On 23 March 2021– the first 'tax day' – the government published a series of tax updates, documents and consultations on tax administration and policy. What are our top takeaways?

1.     Inheritance tax (IHT) administration will be simplified to reduce the paperwork families need to complete when someone dies. The government say that from 1 January 2022, more than 90% of non-tax paying estates will not have to complete IHT forms.

      Due to the pandemic IHT returns for estate and trusts can be submitted without physical signatures. This will now be permanent.

      These changes may to an extent counterbalance the growing number of estates and trusts dragged into the IHT net as a result of the value of assets rising, while the nil rate band allowance has been frozen since 2009 and is frozen until 2026.

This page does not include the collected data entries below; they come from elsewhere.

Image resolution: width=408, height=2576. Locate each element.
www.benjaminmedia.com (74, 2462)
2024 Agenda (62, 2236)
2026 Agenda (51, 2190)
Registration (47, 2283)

      2.      There will be no comprehensive reform of the taxation of trusts. This is the outcome of the consultation which has been running for some time, the conclusion of which was there is no appetite for change.

      This provides comfort that trusts can continue to be used as a vehicle for holding on to and passing on family wealth. Trusts are most often set up for reasons of asset protection, flexibility, and control, and not to avoid tax. The tax implications can be managed via reliefs and exemptions available in the legislation.

      3.      There was nothing on CGT which had long been expected to be a candidate for change.

      This should encourage clients thinking of moving assets down the generations to do so now while rates and reliefs are as they are.